A supply chain crisis triggered by the global pandemic deprived makers of PCs and smartphones to cars of computer chips needed to make their products.
All that suddenly changed over three weeks from late May to June, as high inflation, China’s latest COVID-19 lockdown, and the war in Ukraine dampened consumer spending, especially on PCs and smartphones.
Chip shortages turned into a glut in some sectors, taking Wall Street by surprise. By late June, memory chip firm Micron Technology said it would reduce production. The market reversal caught Micron off guard, admitted Chief Business Officer Sumit Sadana.
As US chip earnings reporting season kicks off later this month, TechInsights’ chip economist Dan Hutcheson warned of more bad news following Micron’s grim forecast. “Micron kind of plowed the ground, with their honesty,” he said.
Worries about an industry downturn have slammed chip stocks, with the Philadelphia Semiconductor index tumbling 35 percent so far in 2022, far more than the S&P 500’s 19 percent loss.

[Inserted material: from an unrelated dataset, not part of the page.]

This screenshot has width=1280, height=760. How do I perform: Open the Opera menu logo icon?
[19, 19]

Hoarding is making it worse.
Like nervous shoppers raiding supermarket aisles for toilet paper ahead of a COVID-19 lockdown, manufacturers stockpiled computer chips during the pandemic. Before that, “just in time” manufacturing was the norm for fiscally conservative companies, which ordered parts as close to production time as possible to avoid excess inventory, reduce warehouse capacity and cut upfront spending.

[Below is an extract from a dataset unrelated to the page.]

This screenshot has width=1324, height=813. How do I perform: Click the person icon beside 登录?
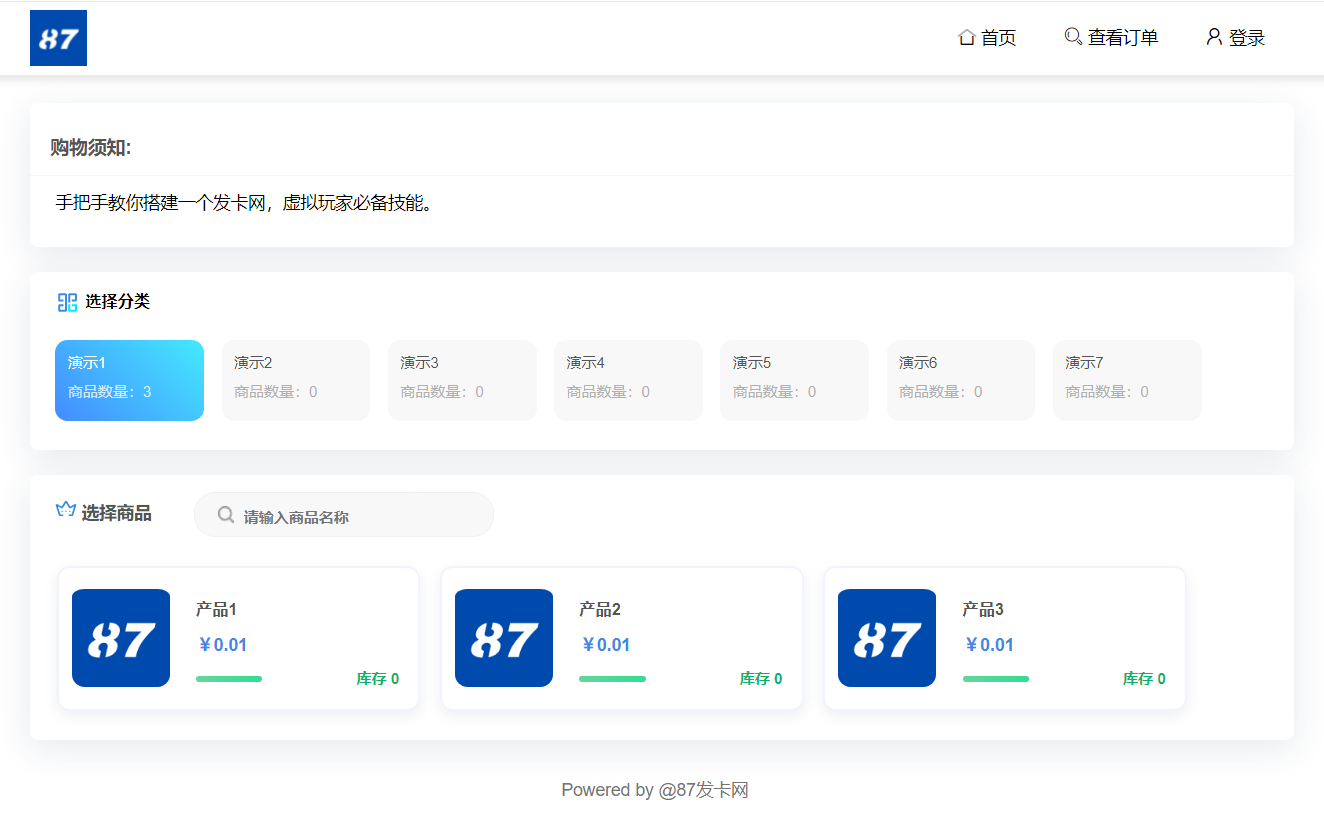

During the pandemic that shifted to what some jokingly call a “just in case” practice of stockpiling chips.
“Hoarding is a sign they think it’s essential until one day they look at it and say, ‘Why do I have all this inventory?'” said Hutcheson, who has been forecasting chip supply and demand for over 40 years. “It’s kind of like toilet paper.” The big chip U-turn has hit unevenly across business sectors, experts said.

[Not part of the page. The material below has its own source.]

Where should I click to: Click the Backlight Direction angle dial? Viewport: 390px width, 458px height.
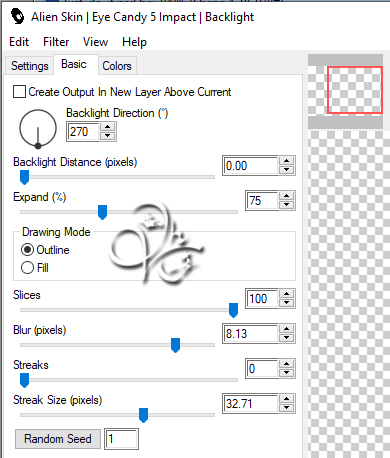(38, 128)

Big suppliers of chips to consumer electronics makers, especially low-end smartphones, will be hit hardest by the downturn, said Tristan Gerra, Baird’s senior analyst for semiconductors. Nvidia, the design giant whose graphic chips are used for gaming and mining cryptocurrency, could see “another shoe drop” as prices continue to fall, exacerbated by the recent cryptocurrency market crash, Gerra said.
Among those least affected by a glut are Apple’s suppliers such as the world’s top chip factory Taiwan Semiconductor Manufacturing Company, said Wedbush analyst Matt Bryson. Demand remains high for Apple devices, which are more upmarket. Chipmakers supplying automotive and data centres will also thrive, said Gerra, noting unabated demand.”In power management, we’re going gangbusters,” said an executive of another global chipmaker who asked not to be identified.
However, for radio frequency chips used in smartphones, “we’re seeing a pullback because of handsets,” he added.
The executive’s chip factory is “retooling” production lines to make more power management chips for cars and fewer RF chips, which could eventually help relieve some of the auto chip shortages, he said.
While industry executives and analysts cannot say how many excess chips are in warehouses around the world, first-quarter inventory hit a record high at key electronics manufacturing services companies, said Jefferies’ analyst Mark Lipacis in a July 1 note. The previous first-quarter record was over two decades ago, right before the dotcom bubble burst.
Manufacturers may decide to use up chips in warehouses instead of buying new ones, and cancel orders, Lipacis warned.
Auto chipmakers are safe for now, some analysts said. But that may not last long.
In his September note, Bernstein analyst Stacy Rasgon said automakers were ordering far more chips than they appeared to need, and that trend is continuing, he told Reuters.
That will create a problem when vehicle makers stop buying chips to use up their stockpiles.